* _EXTRACTED DATA_
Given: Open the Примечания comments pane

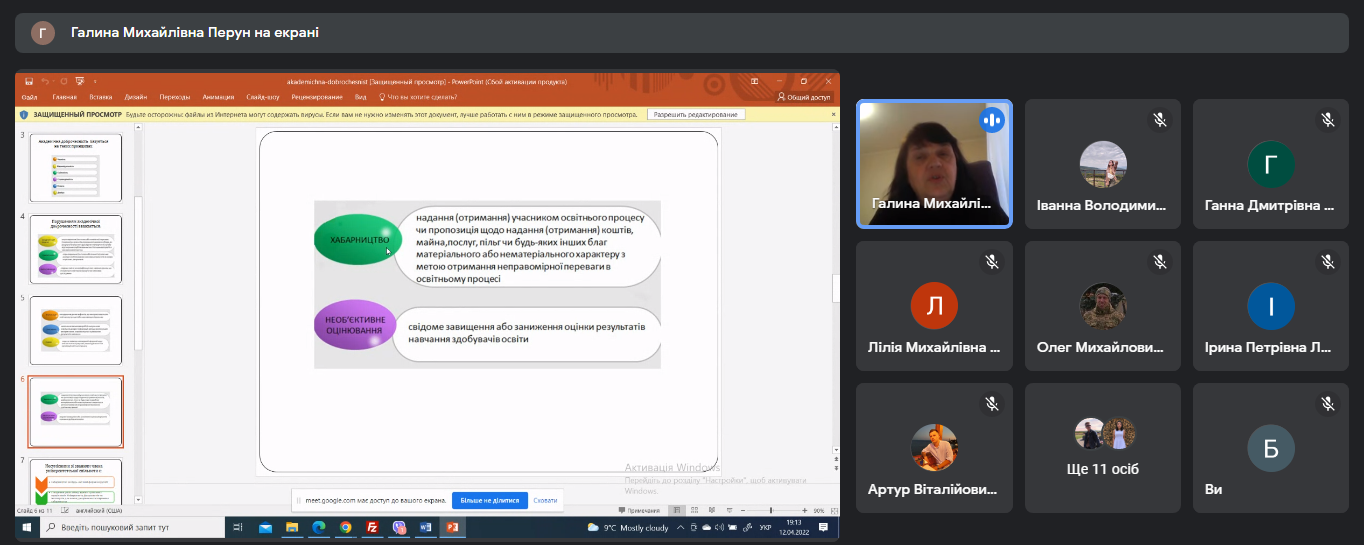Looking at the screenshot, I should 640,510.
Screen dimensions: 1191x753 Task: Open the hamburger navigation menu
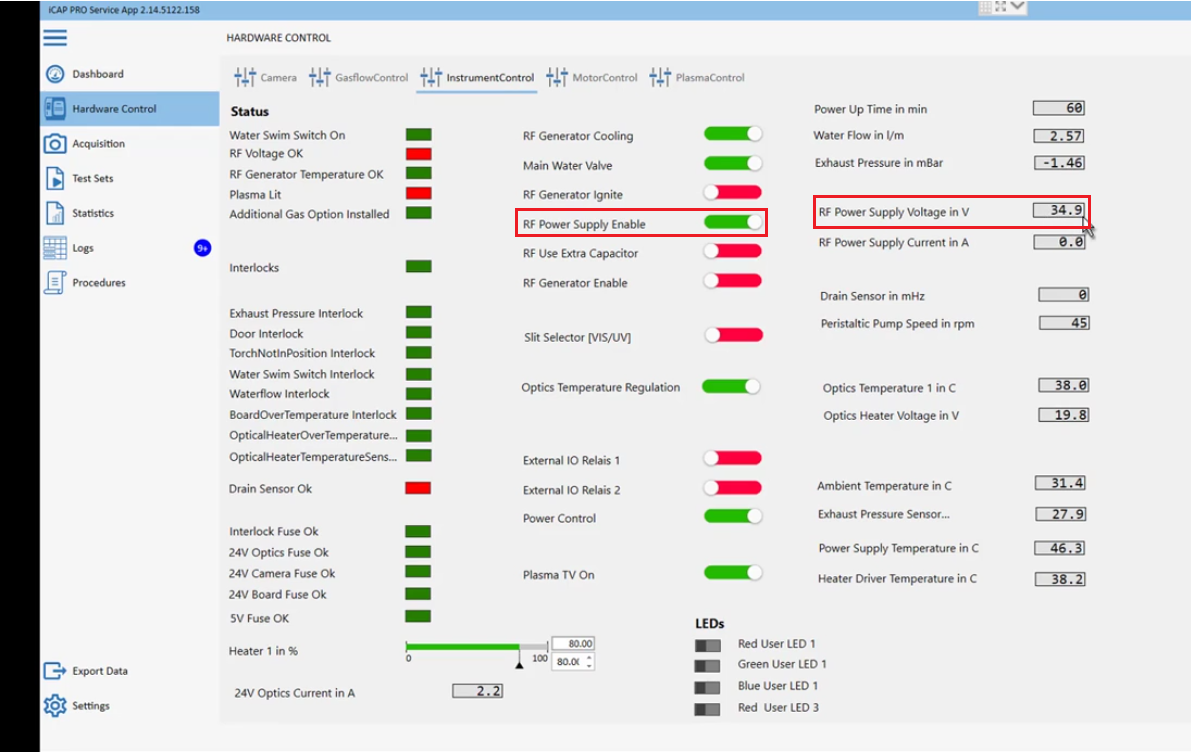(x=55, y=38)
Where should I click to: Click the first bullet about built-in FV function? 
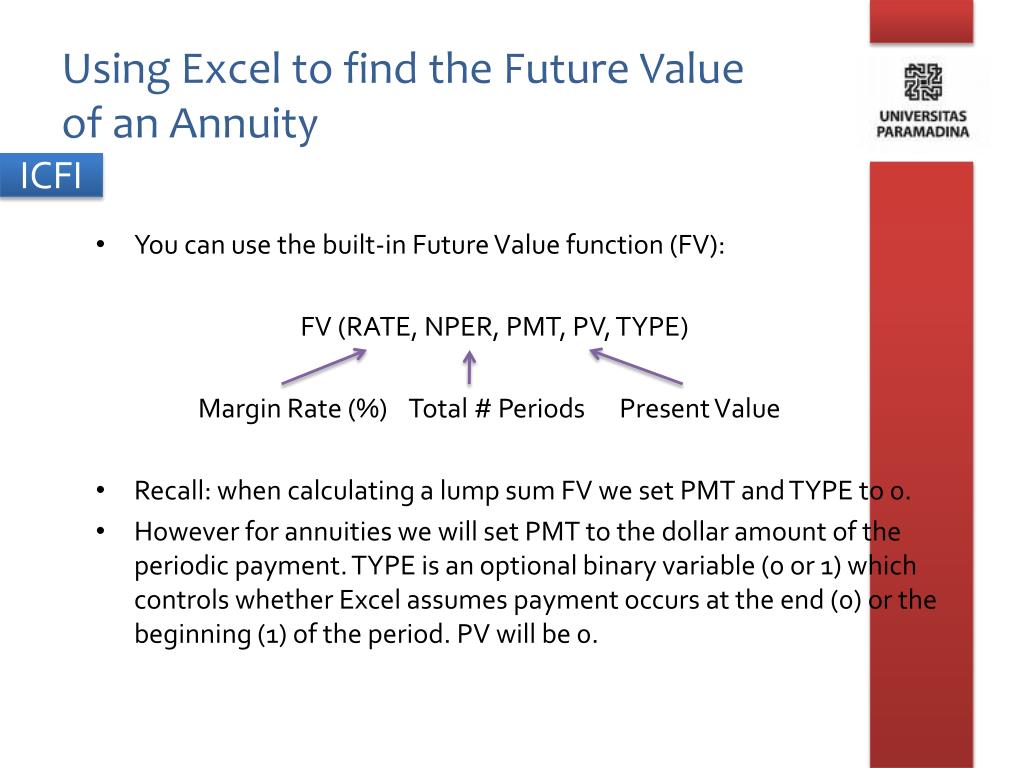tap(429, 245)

* _WORK REQUEST_
Print the listing again exactly, please. Keep the pictures out of it.

* _RESULT OF THE TASK_
Given: Open the Примечания comments pane

Looking at the screenshot, I should 640,510.
Screen dimensions: 1191x753 Task: Open the hamburger navigation menu
(x=55, y=38)
Where should I click to: Click the first bullet about built-in FV function? 
tap(429, 245)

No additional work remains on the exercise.